O que fazer
A. Reproduza fielmente a parte do texto sobre o professor espiritual no budismo que vai de "Todas as tradições" a "longo do caminho.".
B. Dê continuidade ao texto sobre o professor espiritual no budismo a partir da última frase apresentada.

Trecho citado
Alexander Berzin
Maio de 2001

Considerações Introdutórias

Todas as tradições budistas enfatizam a importância do professor espiritual no caminho. Os professores espirituais não só:
  • dão informações;
  • respondem a perguntas;
  • supervisionam a compreensão dos estudantes;
  • supervisionam o desenvolvimento intelectual, emocional e de meditação do estudante.
Os professores espirituais também:
  • dão votos e iniciações;
  • servem como modelos de conduta;
  • inspiram os estudantes através dos seus exemplos pessoais;
  • servem como ligação a uma tradição que recua a Buda.
Há muitos níveis de professores e estudantes e, deste modo, diferentes maneiras de relacionamento ao longo do caminho.

Contexto Cultural

No ocidente moderno, a maneira de se estudar com um professor espiritual é completamente diferente da maneira tradicional da Ásia.

Dados fornecidos
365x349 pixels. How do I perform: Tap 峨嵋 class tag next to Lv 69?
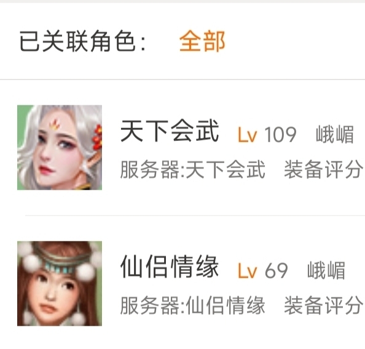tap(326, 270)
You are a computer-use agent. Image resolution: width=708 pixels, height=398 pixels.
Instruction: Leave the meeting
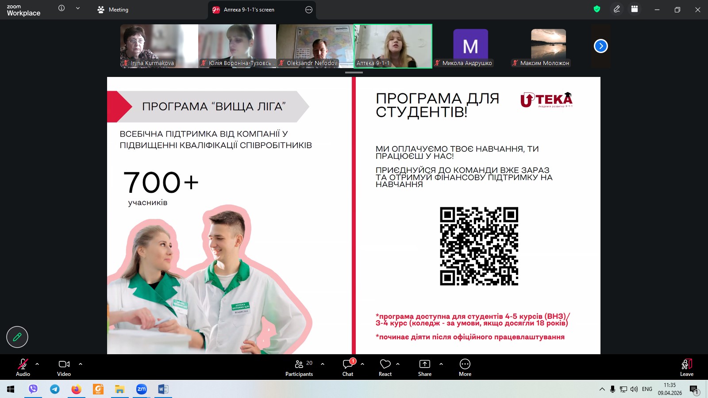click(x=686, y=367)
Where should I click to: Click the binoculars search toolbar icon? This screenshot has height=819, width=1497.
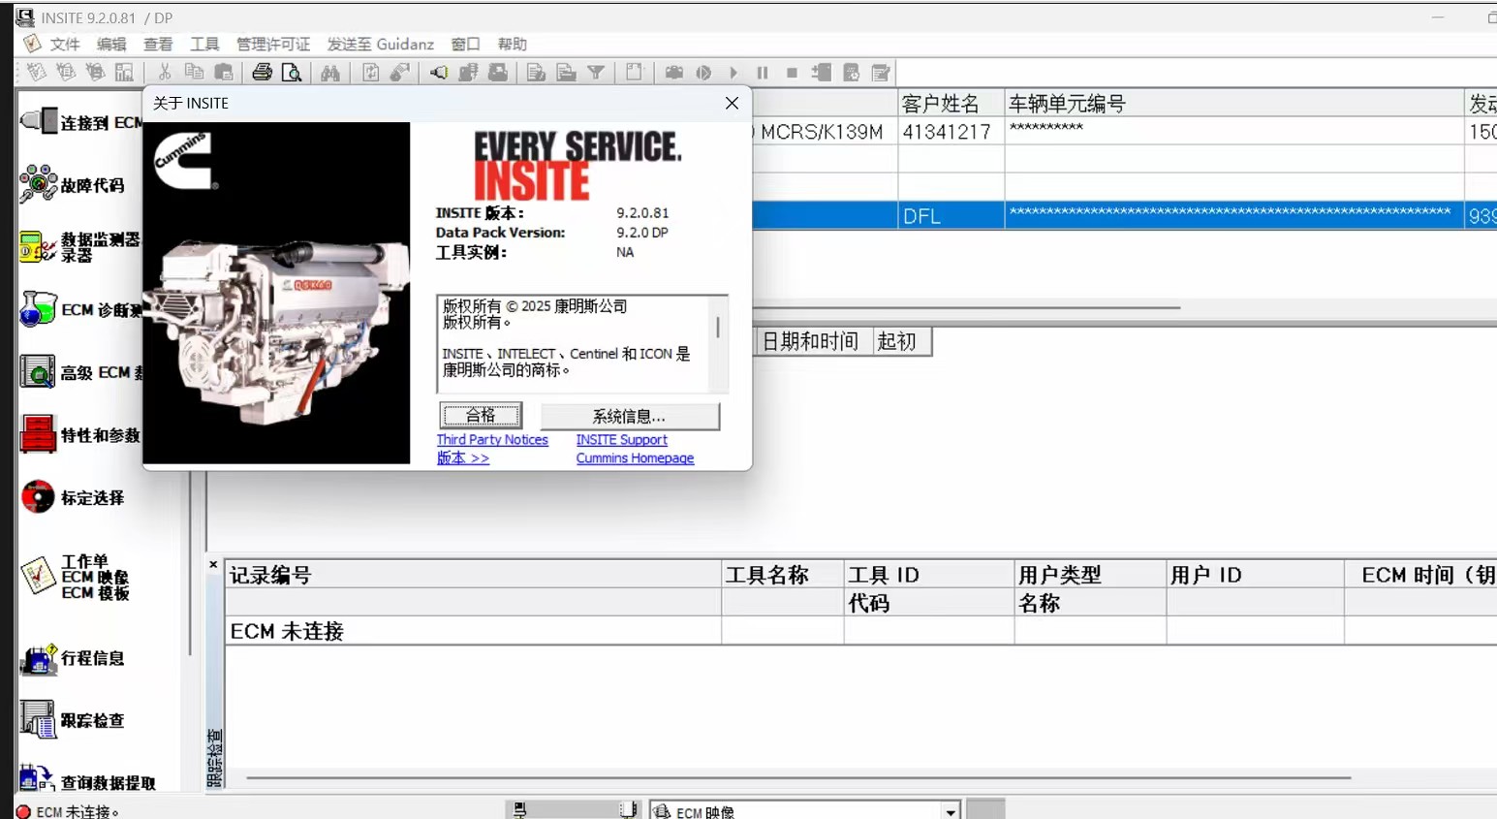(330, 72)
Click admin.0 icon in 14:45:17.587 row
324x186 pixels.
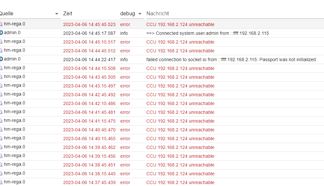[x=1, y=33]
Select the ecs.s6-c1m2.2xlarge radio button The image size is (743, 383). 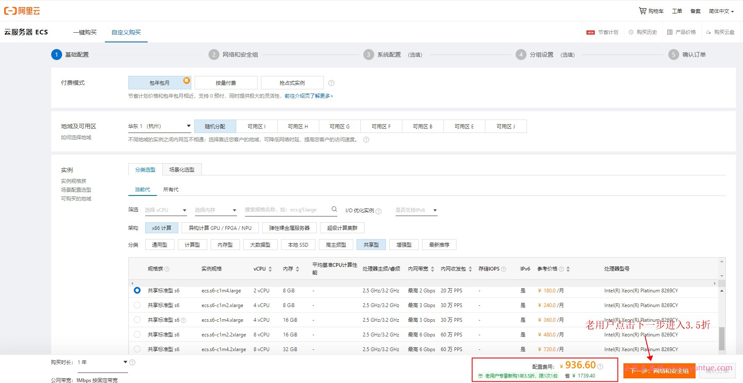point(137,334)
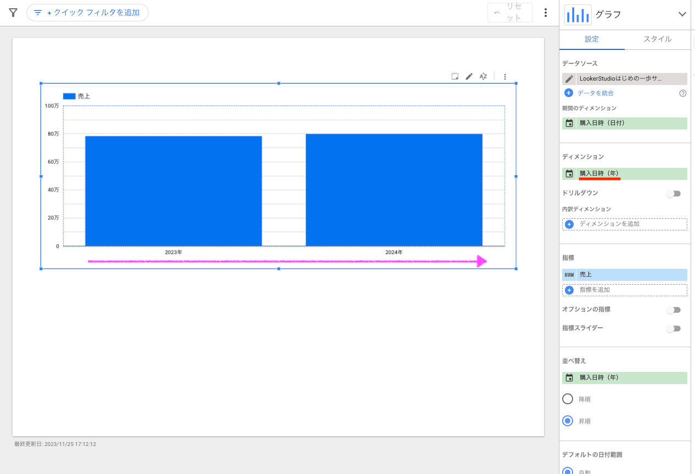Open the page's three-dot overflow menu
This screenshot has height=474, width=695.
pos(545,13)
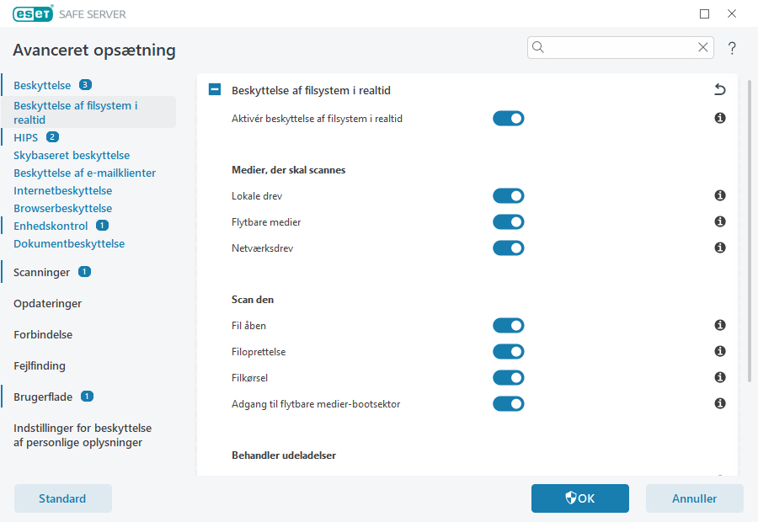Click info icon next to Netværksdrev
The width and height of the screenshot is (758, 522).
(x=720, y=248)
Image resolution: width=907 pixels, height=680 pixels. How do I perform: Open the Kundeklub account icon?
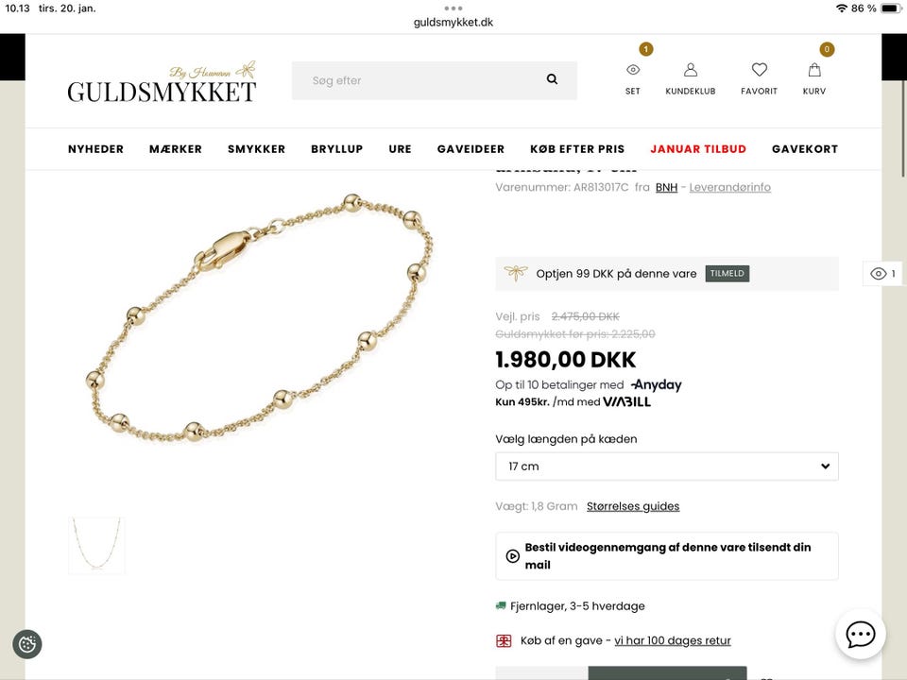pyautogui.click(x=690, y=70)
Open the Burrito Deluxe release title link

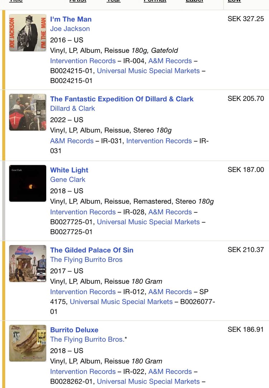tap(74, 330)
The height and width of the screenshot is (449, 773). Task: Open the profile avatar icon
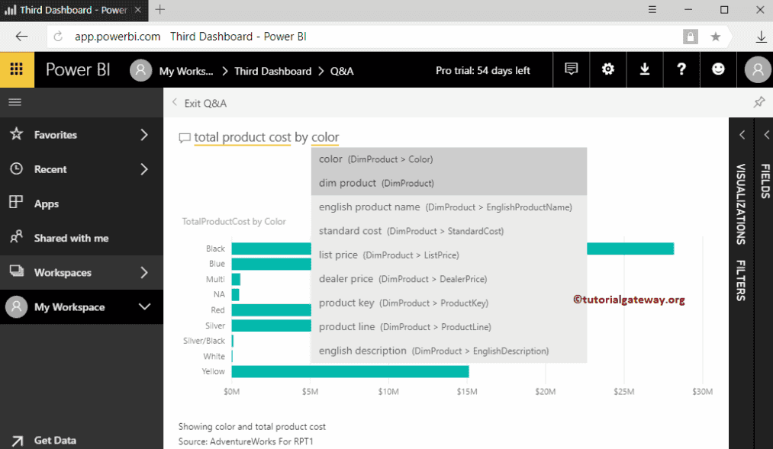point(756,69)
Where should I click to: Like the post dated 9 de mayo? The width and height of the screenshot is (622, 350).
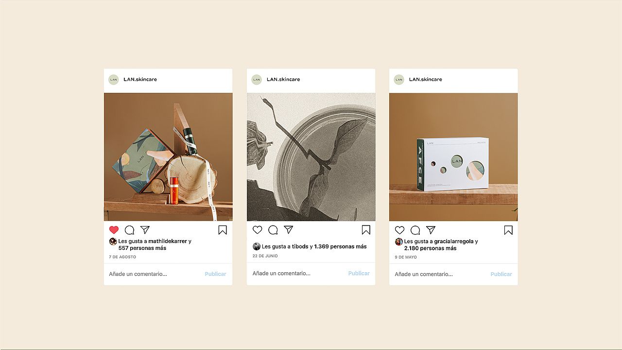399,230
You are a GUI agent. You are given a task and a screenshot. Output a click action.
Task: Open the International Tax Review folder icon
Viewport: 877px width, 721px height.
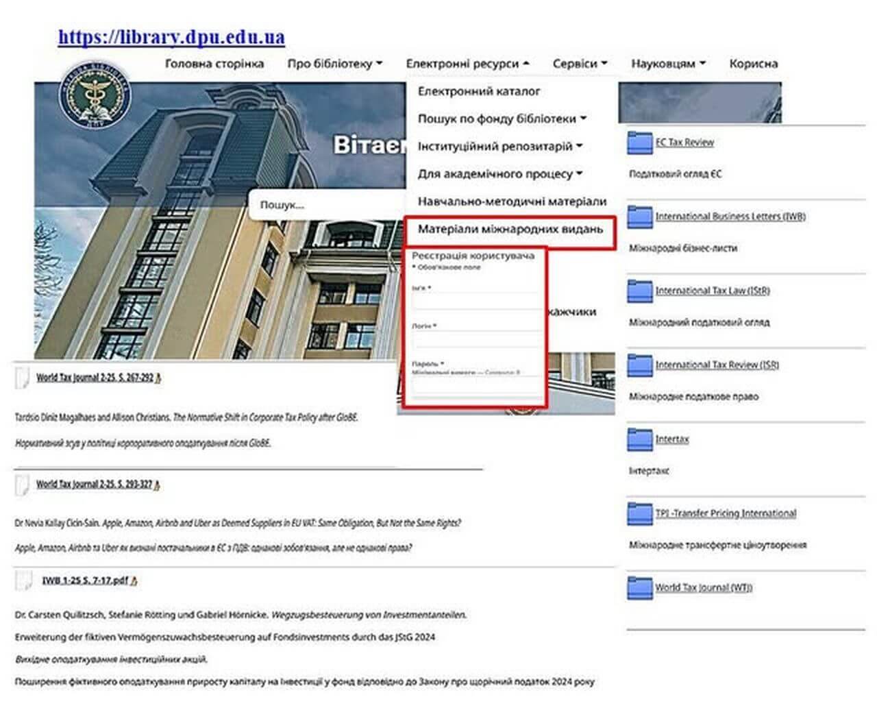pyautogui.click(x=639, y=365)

Lista de respostas
A.
Todas as tradições budistas enfatizam a importância do professor espiritual no caminho. Os professores espirituais não só:
  • dão informações;
  • respondem a perguntas;
  • supervisionam a compreensão dos estudantes;
  • supervisionam o desenvolvimento intelectual, emocional e de meditação do estudante.
Os professores espirituais também:
  • dão votos e iniciações;
  • servem como modelos de conduta;
  • inspiram os estudantes através dos seus exemplos pessoais;
  • servem como ligação a uma tradição que recua a Buda.
Há muitos níveis de professores e estudantes e, deste modo, diferentes maneiras de relacionamento ao longo do caminho.

B.
Na Ásia, tradicionalmente, a maioria dos estudantes do Dharma:
  • são monges e monjas, com um compromisso a tempo inteiro com o caminho espiritual;
  • não têm outra atividade principal, se não estudar e praticar o Dharma;
  • começam a estudar o budismo como crianças sem instrução;
  • consequentemente, quando adultos têm apenas uma educação mínima em assuntos “laicos”, tais como matemática, estudos sociais e ciências;
  • aceitam os valores tradicionais das sociedades asiáticas, relativamente ao papel da mulher e à visão das estruturas de autoridade – mulheres são inferiores e hierarquias a norma.
No ocidente moderno, a maioria dos estudantes:
  • são pessoas leigas, com vidas pessoais e profissionais ocupadas;
  • têm pouco tempo livre para o Dharma;
  • começam a estudar o Dharma como adultos instruídos;
  • exigem igualdade entre os sexos e uma estrutura social democrática.
Tradicionalmente, a sociedade asiática dá apoio financeiro aos professores espirituais. Até mesmo aqueles que não são alunos dão oferendas. No ocidente moderno, os professores espirituais precisam de se sustentar a si próprios. Muitos dirigem centros de Dharma com preocupações financeiras, organizacionais e administrativas.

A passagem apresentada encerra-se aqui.